I now look at the two amendments from the noble Lord, Lord Sharkey. Amendment 13, so eloquently supported by the noble and right reverend Lord, Lord Sentamu, addresses another fundamental problem that we see in one piece of legislation after another: the wide use of Henry VIII powers to allow secondary legislation—which cannot be amended and, in effect, cannot be rejected—to change primary legislation fundamentally. It almost makes a joke of primary legislation. I know the Government would say that they would not exercise the power widely and it is just a marginal change here or there, but the Bill is already written to allow for marginal changes. The only time when that clause would be relevant would be if fundamental changes were to be made. I would argue that those should come back to Parliament, at least for the level of engagement of a super-affirmative.

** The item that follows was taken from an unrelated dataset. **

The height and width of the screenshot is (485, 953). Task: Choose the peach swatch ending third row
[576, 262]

I want to speak most to Amendment 18 because I am truly exercised on the issue of transparency. As others have said, the Bill requires the publication of a direction when the Treasury basically decides it is going to tell the bank what it can do. It can give it instructions that are either general or specific. It could say, “Make this loan and do it this way.” That is entirely allowed and there has to be a publication. But what is not that established is that when the bank says no and then is overridden, that information comes into the public arena. When it says no, it says so in a letter of reservation and the kind of issues it can raise are fundamental, such as issues of propriety, issues of ethical behaviour and issues of departing from the fundamental purpose of the bank.

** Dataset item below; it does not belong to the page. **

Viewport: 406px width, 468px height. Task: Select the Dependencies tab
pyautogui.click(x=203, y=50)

I think we must have an absolute assurance that those will be published so that they are in the public arena. Let me give an example. The Minister has often drawn parallels between this bank and the British Business Bank, which allows me to draw a parallel with the British Business Bank’s decision to accredit Greensill to provide a Covid-related loan. We know, because it is now in the public arena, that when Greensill applied to the British Business Bank for accreditation, various parts of the Government fairly bombarded the British Business Bank with emails. They did not say “accredit it” but kept saying how important it was that they knew the result, asking whether it was done yet and saying that this would be fundamental to the future of steel in the UK and so on. Anyway, as we all know, the British Business Bank did accredit Greensill and, I suspect, regrets the very moment that it did so.
If a direction from the Treasury had been published on that issue, I am sure it would have said: “This direction is intended to make sure that our very important steel industry survives. It is to support jobs. It is to support communities related to the steel industry.” The reservation would have said something very different. I suspect it would have said: “We do not believe that the entity, Greensill, meets our ethical standards. We believe that it is basically an organisation that has got itself into some very unfortunate and potentially unethical arrangements and is on the verge of bankruptcy.” That is why it is important that the reservation notice is published and the conversation does not exist only in the context of the direction. That is why I say to the Minister that we cannot have an arrangement where the bank could, if it wished, publish its reservation notice; it is crucial that it publishes its reservation notice. I argue that on the grounds of the propriety that should surely lie at the heart of all the legislation that we provide in this House.